Since when is revolutionary a conservative compliment? Modern conservatism is usually dated from Edmund Burke’s Reflections on the Revolution in France (1791), a profoundly anti-revolutionary book that warned against an imprudent disdain for tradition. Burke presciently argued that France’s hot pursuit of “the abstract rights of man” could lead only to violence and, finally, tyranny, probably under some strongman. He wrote this years before the world had heard of Napoleon Bonaparte.

France had just undergone a self-inflicted regime change, and after a year of observation from across the English Channel Burke found himself “alarmed into reflection” on the bloody events in Paris. He set down his thoughts in some of the most beautiful English prose ever written, a model for all future conservatives.

Burke stressed such principles as prudence, tradition, and a sense of limits, as opposed to utopian hopes for perfect political arrangements on earth.

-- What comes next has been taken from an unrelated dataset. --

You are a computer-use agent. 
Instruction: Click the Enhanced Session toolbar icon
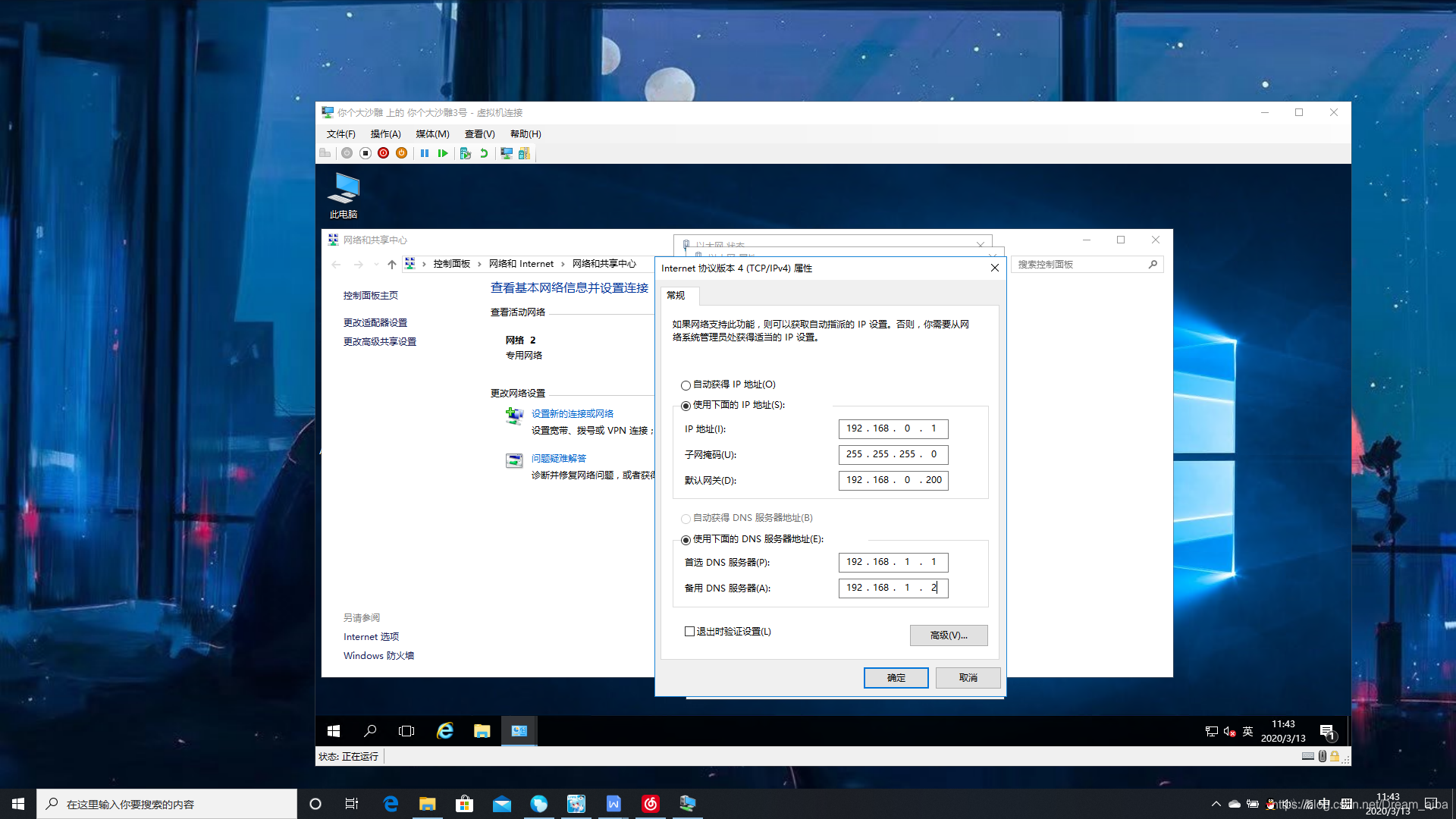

Political wisdom begins with the realization that man is a fallen creature whose passions need to be checked, not inflamed. Until recently, nearly all professed conservatives would have agreed.

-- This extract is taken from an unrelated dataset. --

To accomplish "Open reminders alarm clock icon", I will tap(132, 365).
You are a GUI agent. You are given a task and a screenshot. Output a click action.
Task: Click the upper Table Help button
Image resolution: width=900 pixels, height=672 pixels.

But today the new conservative consensus seems to be that Burke’s principles are applicable when Democrats are in power but may be set aside when Republicans rule. Conservatives, in just a few years, have been transformed into utopians.

Many pundits have noted that Bush’s speech sounds very much like John Kennedy’s inaugural address. No doubt this was intentional. It sounded so elevated in 1961: America would pay any price, bear any burden, in the world struggle for freedom.

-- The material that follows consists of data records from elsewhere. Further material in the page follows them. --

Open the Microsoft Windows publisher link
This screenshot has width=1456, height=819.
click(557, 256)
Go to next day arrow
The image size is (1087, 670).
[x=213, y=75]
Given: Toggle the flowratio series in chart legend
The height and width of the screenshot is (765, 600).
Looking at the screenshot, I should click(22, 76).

Bush was straining for the same effect. America’s freedom depends on freedom everywhere. We will eliminate tyranny, everywhere, forever and ever! And just how do we do that? By expanding the War on Terror into a War on Tyranny? And once we uproot it, is there any chance it will someday grow back?

[Breaker quote: 
Forgetting Edmund Burke]Jumpy White House officials rushed to clarify the speech’s meaning; the rhetoric had gotten alarmingly out of control. Did this mean that allies of the United States will henceforth have to be democratic? Or else?

Don’t take it too seriously, these officials cautioned. This carefully honed message, in preparation for weeks, composed by professional speechwriters, scrutinized by dozens, including the president, didn’t speak for itself. It needed a gloss. Sure, it meant universal liberty. But not all at once.

What happened? Did someone in the White House suddenly remember his Burke, maybe from his college days? We may never know. What we do know is that a mild panic seized the White House as it sank in that people were taking the president at his word. This possibility apparently hadn’t occurred to the people around the president.

That is understandable. An inauguration is a time for festivities. The inaugural address itself is just one of the rituals: The president is supposed to make idealistic JFK-type declarations about freedom and resolve that nobody takes very literally.

But in Bush’s case, you never know. He may mean every word of it, to judge by his policies. A global crusade for democracy is not out of the question.

Or maybe he was just looking for a quick bump in the polls, as when, a couple of years ago, he came up with the idea of sending a man to Mars. That didn’t seize the public imagination as hoped, so we’ve heard no more of it.

What is clear, though, is that Bush is pretty nearly the diametric opposite of a Burkean conservative. Modern conservatives like Robert Taft, Russell Kirk, and Michael Oakeshott wouldn’t recognize him as one of their own. His zeal for utopian language and utopian projects marks him as an alien to the breed. He shares the Napoleonic ambition to impose a new international order.

And other self-described conservatives are following him in this, as if conservatism were a mere appendage of the Republican Party, rather than a body of standards by which all parties must be judged. And what principles will they be living by next year? That seems to be up to Bush.